Chronic social isolation reduces 5-HT neuronal activity via upregulated SK3 calcium-activated potassium channels

摘要

Major depressive disorder is a common and debilitating disease that interferes with the afflicted person’s everyday life. While some patients do benefit from antidepressant treatments, these medications need to be taken for several weeks before they become effective. Still, a large proportion of patients do not recover fully and some do not respond at all to the existing treatments. As a result, there is a need to find new and more effective treatments for depression. The most widely used antidepressant drugs target the chemical messenger or neurotransmitter called serotonin. The majority of nerve cells that produce serotonin are located in a region deep in the brain known as the dorsal raphe nucleus. When active, these nerve cells release serotonin; this in turn controls the cells’ own activity as well as the activity of a large number of connected nerve cells located throughout the brain. Any disruption in this system will have a widespread impact and can potentially increase the risk of disturbed moods.
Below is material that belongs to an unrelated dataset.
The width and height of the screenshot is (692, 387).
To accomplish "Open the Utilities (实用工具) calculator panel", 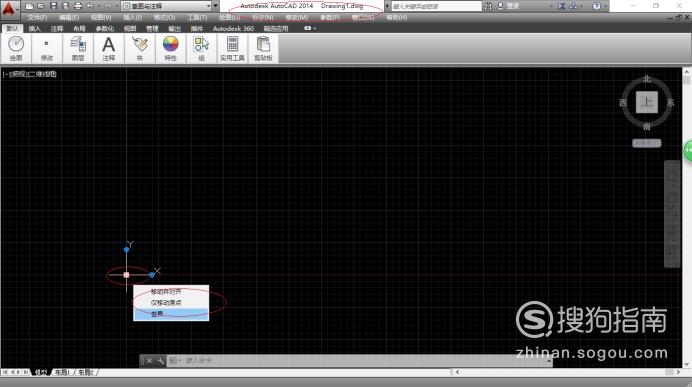I will [x=232, y=48].
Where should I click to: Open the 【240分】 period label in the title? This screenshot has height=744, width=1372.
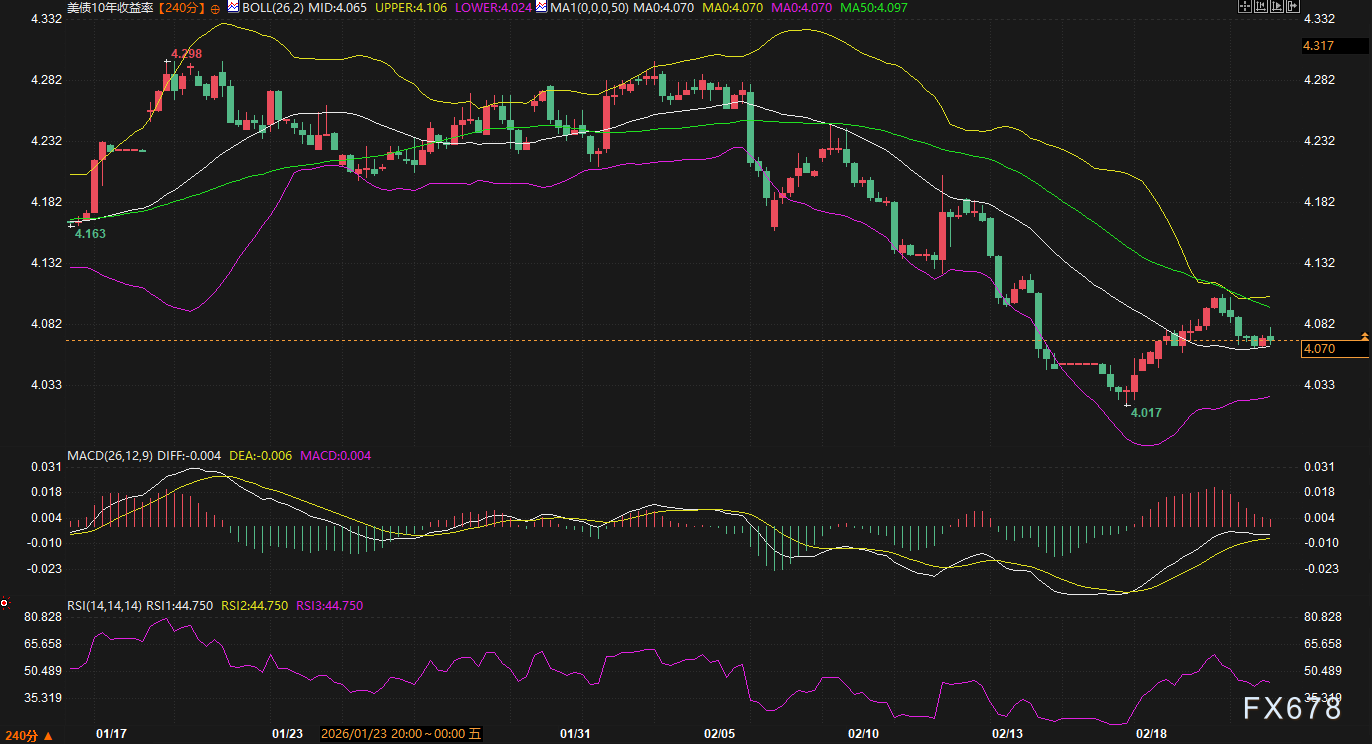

However, it was not exactly clear what alters the activity of serotonin-producing nerve cells in depression. Now, Sargin et al. have identified a previously unknown mechanism that underlies changes to the activity of serotonin-producing nerve cells. Keeping mice isolated for a prolonged period elicits the symptoms of depression. Sargin et al. found that serotonin-producing nerve cells were dramatically less active in isolated mice and that a specific type of ion channel protein (the SK3 channel) was more abundant in these nerve cells. A higher amount of this channel inhibits the activity of nerve cells. Blocking these inhibitory SK3 channels (using a drug that can be obtained from bee venom) restored normal activity in the serotonin-producing cells. Moreover, this treatment alleviated the depressive symptoms of the isolated mice. The findings of Sargin et al. suggest a new way to treat the symptoms of depression. Yet to translate them into an accessible treatment for patients, future work will be required to develop drugs that can specifically and potently target the affected channel.